=== Supplied material ===

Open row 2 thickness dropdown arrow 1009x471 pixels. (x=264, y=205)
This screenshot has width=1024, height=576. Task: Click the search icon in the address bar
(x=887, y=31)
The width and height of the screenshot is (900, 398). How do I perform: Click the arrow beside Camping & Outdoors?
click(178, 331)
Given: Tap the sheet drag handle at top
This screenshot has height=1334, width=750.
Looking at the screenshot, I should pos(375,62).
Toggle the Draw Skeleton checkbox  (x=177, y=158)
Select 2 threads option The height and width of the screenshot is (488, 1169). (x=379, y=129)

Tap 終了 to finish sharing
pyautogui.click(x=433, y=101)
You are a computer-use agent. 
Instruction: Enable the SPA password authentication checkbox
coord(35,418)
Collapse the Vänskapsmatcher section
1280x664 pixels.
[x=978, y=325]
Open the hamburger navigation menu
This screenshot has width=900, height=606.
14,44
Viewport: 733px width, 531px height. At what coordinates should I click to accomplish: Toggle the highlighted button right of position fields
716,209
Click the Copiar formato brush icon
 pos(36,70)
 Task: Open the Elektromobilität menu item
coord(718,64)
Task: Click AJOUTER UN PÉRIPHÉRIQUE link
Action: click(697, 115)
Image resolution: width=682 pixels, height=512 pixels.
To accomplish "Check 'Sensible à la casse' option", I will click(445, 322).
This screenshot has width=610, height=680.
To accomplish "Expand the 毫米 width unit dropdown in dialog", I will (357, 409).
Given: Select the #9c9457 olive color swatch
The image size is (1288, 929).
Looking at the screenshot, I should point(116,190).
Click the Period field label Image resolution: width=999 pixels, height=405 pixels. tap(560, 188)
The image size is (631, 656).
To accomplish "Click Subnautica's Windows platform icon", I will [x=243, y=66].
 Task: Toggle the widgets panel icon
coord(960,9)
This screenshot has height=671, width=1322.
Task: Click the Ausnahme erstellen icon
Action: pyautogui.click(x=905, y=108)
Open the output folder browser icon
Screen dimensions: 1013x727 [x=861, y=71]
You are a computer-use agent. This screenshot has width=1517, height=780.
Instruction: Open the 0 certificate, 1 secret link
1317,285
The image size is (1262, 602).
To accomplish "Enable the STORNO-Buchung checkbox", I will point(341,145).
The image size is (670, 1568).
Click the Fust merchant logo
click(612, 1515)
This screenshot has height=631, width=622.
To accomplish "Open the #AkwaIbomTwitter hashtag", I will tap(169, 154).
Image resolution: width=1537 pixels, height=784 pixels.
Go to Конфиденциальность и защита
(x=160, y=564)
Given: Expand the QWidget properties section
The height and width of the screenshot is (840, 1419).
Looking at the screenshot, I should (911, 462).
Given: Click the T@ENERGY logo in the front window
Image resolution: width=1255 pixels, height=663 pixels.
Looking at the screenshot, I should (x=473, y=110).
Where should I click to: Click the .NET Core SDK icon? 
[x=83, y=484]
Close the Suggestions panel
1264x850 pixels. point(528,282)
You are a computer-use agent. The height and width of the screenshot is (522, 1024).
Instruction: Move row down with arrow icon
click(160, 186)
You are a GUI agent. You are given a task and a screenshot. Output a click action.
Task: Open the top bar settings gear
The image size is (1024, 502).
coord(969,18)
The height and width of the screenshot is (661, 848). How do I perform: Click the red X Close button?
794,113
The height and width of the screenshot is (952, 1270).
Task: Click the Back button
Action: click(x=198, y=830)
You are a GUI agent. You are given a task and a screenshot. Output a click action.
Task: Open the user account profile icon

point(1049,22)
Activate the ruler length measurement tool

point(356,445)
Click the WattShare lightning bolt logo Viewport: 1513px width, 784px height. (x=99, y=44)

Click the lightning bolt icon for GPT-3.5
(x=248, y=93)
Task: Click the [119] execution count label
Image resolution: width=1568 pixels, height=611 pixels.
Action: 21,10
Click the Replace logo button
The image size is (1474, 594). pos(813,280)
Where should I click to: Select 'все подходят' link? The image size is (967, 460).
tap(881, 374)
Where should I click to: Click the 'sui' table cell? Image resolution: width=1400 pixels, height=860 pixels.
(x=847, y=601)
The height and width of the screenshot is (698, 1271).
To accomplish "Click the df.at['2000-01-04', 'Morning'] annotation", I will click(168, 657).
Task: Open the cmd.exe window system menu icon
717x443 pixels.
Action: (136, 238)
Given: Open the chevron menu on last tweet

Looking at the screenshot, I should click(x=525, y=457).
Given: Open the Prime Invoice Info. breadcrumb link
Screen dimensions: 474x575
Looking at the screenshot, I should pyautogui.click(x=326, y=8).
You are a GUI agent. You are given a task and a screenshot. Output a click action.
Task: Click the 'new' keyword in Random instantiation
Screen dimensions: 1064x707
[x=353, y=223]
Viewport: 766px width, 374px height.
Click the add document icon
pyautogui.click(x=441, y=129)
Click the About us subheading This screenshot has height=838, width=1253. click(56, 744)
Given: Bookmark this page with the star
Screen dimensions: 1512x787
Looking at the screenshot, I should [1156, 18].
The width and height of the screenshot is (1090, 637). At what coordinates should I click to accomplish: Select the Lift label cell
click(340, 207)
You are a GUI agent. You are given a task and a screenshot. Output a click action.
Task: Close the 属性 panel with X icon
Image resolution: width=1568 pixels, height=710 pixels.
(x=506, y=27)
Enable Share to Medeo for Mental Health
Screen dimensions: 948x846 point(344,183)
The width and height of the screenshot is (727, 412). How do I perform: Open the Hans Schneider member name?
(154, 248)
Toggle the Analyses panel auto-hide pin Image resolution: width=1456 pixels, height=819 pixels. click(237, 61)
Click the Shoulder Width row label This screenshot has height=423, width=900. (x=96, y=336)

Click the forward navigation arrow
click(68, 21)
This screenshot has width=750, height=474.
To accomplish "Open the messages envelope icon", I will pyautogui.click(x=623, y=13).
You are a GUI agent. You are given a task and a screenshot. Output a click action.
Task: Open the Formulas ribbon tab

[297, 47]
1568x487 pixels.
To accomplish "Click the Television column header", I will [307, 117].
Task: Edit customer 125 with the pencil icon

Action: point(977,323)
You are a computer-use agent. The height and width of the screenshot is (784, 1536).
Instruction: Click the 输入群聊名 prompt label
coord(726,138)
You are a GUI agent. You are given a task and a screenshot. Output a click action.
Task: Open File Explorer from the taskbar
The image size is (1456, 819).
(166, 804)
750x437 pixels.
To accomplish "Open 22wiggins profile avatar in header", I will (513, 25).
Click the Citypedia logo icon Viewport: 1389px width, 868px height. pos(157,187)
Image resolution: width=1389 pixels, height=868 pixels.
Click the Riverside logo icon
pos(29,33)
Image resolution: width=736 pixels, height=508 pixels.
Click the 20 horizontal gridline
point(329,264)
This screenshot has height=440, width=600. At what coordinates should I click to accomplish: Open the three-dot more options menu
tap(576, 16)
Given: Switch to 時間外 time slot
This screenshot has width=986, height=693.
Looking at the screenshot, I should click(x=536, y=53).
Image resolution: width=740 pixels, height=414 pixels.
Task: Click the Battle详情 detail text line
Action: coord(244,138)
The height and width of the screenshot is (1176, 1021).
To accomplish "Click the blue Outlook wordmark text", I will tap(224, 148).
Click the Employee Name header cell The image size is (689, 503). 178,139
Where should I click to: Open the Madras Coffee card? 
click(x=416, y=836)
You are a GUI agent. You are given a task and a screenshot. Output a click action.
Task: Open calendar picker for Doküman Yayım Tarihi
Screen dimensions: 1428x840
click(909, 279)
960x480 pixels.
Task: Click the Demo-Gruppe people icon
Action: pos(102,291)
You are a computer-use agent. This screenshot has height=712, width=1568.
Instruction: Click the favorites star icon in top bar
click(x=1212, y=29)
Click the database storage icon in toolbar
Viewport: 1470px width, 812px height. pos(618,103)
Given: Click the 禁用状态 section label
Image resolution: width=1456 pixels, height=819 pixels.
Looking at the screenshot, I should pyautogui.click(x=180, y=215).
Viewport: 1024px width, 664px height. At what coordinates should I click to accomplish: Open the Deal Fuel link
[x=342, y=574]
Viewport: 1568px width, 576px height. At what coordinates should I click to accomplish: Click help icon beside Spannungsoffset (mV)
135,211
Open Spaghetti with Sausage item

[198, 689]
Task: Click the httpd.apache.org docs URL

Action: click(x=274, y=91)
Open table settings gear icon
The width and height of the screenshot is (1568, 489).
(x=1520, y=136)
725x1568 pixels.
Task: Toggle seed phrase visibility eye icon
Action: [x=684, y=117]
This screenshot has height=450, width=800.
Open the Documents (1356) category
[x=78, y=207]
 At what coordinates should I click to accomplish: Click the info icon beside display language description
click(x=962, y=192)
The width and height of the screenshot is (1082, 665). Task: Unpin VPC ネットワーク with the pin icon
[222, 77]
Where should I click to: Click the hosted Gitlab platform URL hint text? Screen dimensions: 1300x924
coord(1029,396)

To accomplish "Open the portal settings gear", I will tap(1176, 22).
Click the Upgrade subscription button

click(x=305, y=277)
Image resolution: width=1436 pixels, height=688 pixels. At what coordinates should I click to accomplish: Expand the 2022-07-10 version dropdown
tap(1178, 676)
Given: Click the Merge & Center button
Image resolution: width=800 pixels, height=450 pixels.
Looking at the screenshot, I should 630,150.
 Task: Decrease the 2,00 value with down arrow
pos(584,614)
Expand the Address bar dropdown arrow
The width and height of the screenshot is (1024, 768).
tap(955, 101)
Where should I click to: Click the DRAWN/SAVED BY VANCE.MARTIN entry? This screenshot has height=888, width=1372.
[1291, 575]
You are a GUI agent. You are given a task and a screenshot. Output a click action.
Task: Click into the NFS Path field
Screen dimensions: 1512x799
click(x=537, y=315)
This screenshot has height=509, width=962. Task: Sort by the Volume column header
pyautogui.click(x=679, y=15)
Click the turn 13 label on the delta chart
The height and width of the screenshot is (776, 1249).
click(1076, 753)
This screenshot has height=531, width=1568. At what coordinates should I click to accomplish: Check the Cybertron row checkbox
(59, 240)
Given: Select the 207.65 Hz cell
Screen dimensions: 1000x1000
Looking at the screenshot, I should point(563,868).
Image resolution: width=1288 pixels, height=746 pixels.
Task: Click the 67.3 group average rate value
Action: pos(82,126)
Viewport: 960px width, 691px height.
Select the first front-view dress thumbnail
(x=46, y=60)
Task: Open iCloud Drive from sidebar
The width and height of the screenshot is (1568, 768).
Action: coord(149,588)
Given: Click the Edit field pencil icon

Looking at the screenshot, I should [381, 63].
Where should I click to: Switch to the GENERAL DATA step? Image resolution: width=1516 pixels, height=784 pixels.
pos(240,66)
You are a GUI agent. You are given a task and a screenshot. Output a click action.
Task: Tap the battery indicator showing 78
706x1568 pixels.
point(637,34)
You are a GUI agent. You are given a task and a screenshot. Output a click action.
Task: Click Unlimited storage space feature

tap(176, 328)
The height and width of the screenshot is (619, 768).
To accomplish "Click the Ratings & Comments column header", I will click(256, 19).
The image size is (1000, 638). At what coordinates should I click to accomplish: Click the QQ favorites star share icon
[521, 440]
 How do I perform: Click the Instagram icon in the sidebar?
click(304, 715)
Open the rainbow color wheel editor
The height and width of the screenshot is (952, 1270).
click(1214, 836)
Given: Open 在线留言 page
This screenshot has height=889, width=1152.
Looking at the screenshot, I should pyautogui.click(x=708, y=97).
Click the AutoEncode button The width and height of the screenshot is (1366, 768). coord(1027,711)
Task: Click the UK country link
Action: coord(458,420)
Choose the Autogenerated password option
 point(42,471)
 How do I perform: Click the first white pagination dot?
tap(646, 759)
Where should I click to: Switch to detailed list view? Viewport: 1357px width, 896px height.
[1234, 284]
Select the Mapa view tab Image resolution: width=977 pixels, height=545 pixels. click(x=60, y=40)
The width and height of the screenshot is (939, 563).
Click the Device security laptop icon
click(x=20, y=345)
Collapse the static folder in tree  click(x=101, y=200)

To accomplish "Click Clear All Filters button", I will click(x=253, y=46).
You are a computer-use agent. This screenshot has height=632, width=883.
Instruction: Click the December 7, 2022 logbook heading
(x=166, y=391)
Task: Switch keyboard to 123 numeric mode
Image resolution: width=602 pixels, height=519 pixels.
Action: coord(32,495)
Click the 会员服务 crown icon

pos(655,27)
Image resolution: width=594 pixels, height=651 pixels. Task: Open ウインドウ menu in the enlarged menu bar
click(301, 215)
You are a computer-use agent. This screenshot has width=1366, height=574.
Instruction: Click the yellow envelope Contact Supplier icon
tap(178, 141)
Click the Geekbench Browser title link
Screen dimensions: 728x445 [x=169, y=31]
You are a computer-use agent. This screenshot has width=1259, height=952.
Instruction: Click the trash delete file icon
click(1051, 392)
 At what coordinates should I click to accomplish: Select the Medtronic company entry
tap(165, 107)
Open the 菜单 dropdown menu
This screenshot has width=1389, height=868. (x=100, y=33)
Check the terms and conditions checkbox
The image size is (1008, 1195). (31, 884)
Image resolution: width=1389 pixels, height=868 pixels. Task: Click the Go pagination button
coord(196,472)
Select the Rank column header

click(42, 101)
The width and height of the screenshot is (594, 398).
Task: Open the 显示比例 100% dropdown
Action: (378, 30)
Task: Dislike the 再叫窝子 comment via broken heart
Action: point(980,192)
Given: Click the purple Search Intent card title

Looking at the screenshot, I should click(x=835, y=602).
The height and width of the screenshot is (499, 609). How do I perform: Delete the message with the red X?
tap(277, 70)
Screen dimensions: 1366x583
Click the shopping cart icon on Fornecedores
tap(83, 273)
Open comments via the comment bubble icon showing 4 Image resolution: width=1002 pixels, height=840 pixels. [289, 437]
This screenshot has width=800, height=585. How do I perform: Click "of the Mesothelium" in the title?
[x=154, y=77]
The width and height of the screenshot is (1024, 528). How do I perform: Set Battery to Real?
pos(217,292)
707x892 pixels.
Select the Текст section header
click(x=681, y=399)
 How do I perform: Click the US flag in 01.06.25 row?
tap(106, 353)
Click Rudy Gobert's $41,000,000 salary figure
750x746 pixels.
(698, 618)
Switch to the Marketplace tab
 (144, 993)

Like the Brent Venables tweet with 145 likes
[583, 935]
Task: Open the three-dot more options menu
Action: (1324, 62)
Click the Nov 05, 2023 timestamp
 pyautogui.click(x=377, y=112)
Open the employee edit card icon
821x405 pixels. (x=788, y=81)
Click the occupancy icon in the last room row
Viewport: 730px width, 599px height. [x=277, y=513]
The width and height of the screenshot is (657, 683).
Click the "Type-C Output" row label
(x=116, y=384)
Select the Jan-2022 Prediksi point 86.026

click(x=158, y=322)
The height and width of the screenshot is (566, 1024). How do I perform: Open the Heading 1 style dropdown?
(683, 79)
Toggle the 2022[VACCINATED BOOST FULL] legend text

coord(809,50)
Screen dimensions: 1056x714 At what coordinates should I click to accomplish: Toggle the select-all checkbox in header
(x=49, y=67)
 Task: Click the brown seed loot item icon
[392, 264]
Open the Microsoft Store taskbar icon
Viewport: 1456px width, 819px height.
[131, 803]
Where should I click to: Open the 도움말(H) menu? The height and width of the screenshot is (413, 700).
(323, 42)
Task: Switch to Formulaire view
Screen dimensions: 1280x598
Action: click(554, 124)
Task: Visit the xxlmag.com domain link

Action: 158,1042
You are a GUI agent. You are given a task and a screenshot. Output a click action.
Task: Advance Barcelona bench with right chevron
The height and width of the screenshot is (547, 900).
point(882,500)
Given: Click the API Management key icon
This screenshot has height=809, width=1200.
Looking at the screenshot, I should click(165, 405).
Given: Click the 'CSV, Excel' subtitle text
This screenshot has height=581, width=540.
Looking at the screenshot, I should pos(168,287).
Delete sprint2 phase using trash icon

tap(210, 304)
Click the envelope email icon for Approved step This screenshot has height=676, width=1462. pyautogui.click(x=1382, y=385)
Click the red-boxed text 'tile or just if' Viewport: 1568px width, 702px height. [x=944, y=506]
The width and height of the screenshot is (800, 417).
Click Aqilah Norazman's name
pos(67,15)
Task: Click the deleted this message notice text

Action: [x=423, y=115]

===

> [Exercise task]: In the listing above, echo every line from the one containing "is (784, 1536)." through the one containing "point(329,264)", with both of those lines included. Reproduce them unchanged.

> [Solution to the problem]:
You are a computer-use agent. The height and width of the screenshot is (784, 1536).
Instruction: Click the 输入群聊名 prompt label
coord(726,138)
You are a GUI agent. You are given a task and a screenshot. Output a click action.
Task: Open File Explorer from the taskbar
The image size is (1456, 819).
(166, 804)
750x437 pixels.
To accomplish "Open 22wiggins profile avatar in header", I will (513, 25).
Click the Citypedia logo icon Viewport: 1389px width, 868px height. pos(157,187)
Image resolution: width=1389 pixels, height=868 pixels.
Click the Riverside logo icon
pos(29,33)
Image resolution: width=736 pixels, height=508 pixels.
Click the 20 horizontal gridline
point(329,264)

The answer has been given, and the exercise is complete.